‘More funds be given to shelter homes’

The report criticised the low budgets allocated for providing rations at Darul Aman.


Our Correspondent January 30, 2015
Lack of funds and efforts to the shelter homes are the main causes of violence against women. ILLUSTRATION: TALHA KHAN

LAHORE:


Lack of awareness of institutions sheltering women is one of the major reasons for the increase in violence against them, a report issued on Friday says.


The South Asia Partnership Pakistan has issued the report, themed Pro-women Laws and Implementation Gaps at Women Protection Institutions.

Quoting from the report, SAP-PK Multan coordinator Sultan Mahmood said most women in Muzaffargarh and Multan were unaware of shelter institutions. He stressed the need for running such institutions in a better way. He said living conditions at most shelter homes were heart sickening.

He said many shelter homes lacked basic health facilities. “Offices of physiologists and doctors at many of the shelter homes are vacant.”

According to the report, cases related to violation of women’s rights were on the rise in rural areas. It said poverty was often the reason behind distress within a family. The report also focused on living condition and rehabilitation mechanisms at shelter homes.

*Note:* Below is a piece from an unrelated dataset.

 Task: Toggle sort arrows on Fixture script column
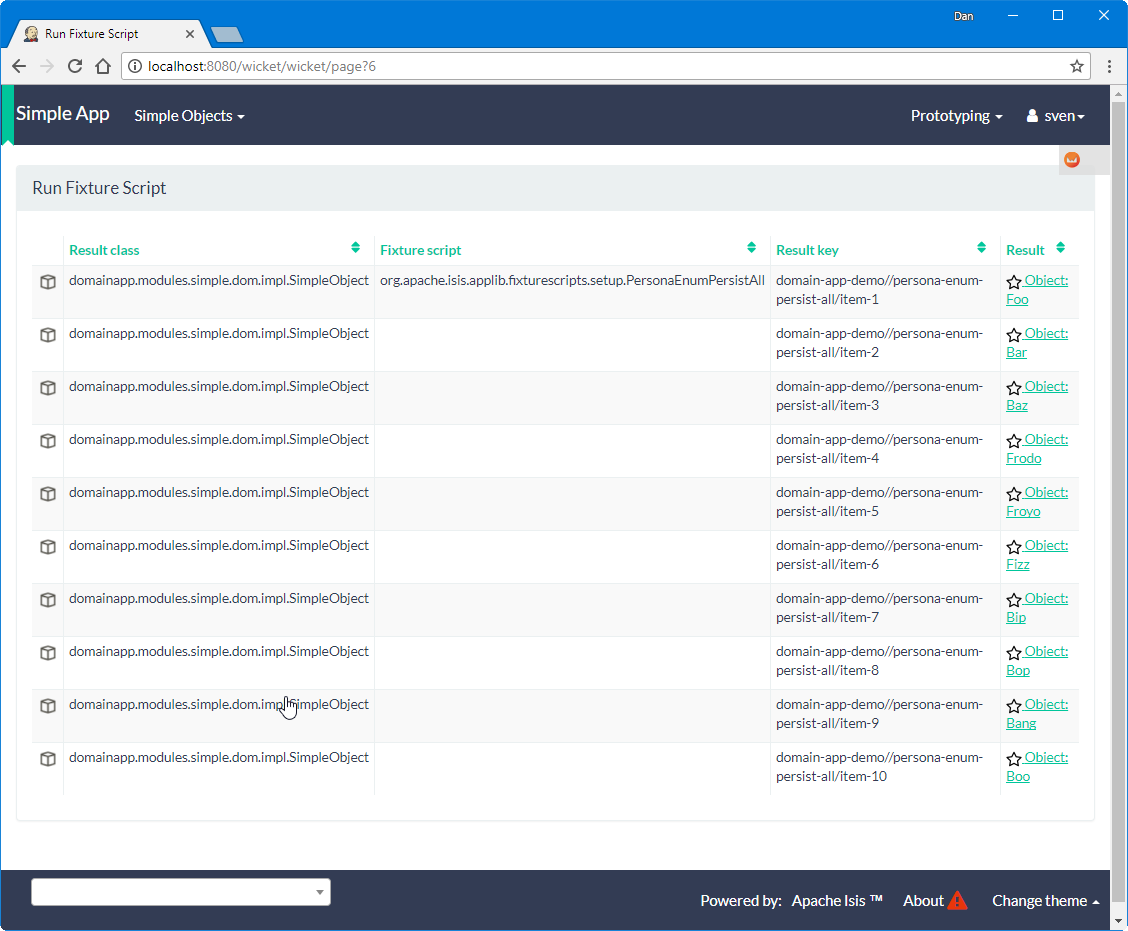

The report was issued following group discussions in seven union councils each in Muzaffargarh and Multan. It evaluated the institutions working for social and economic well-being of the destitute, orphan and working women.

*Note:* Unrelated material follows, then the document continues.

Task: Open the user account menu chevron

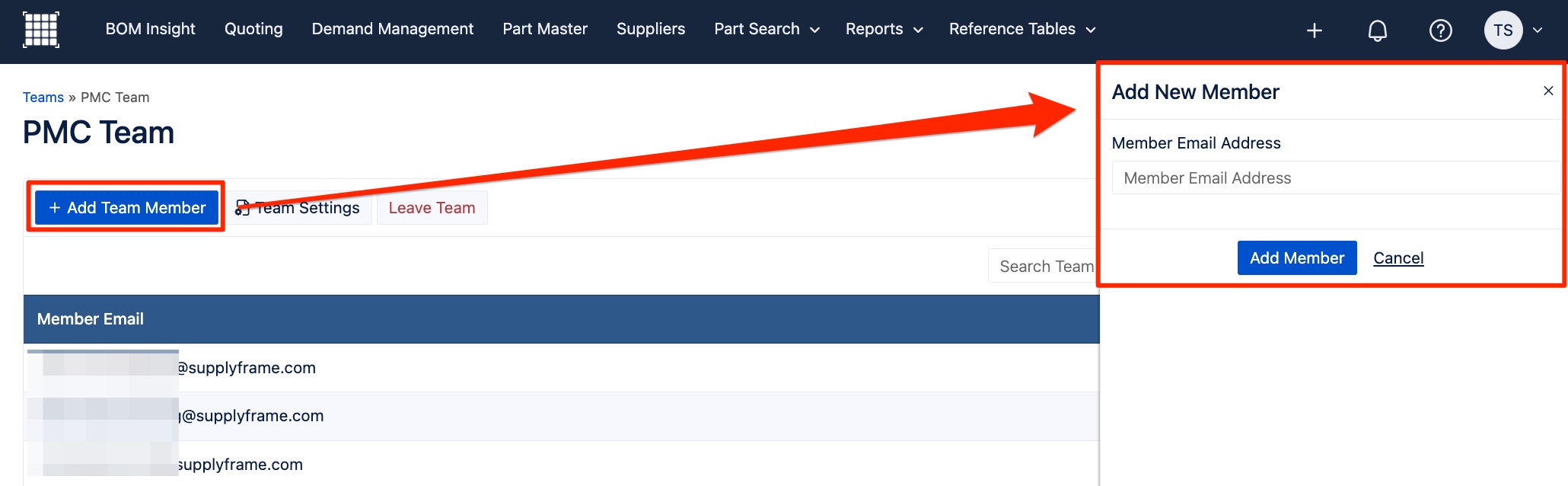Action: point(1538,30)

It said the objectives of Darul Falah, Darul Aman and Shaheed Benazir Bhutto Human Rights Centres were overlapping. It advised the provincial government to merge the institutions having identical objectives.

Citing articles of the Constitution guaranteeing equal rights, the report criticised the government for not being able to enact and enforce laws.

The report said nearly 90 per cent of the people in Multan were unaware of government institutes working for the protection and welfare of women. It said 95 per cent of women were unaware of how to approach such institutes.

The report recommended that the government publicise these institutions to spread awareness.

It criticised the low budgets allocated for providing rations at Darul Aman.

Darul Aman – an institution established in 2007 in 34 districts of the Punjab with the objective of protecting women from physical and psychological abuse – has an allocation of only Rs100 a day for food per person.

Published in The Express Tribune, January 31st, 2015.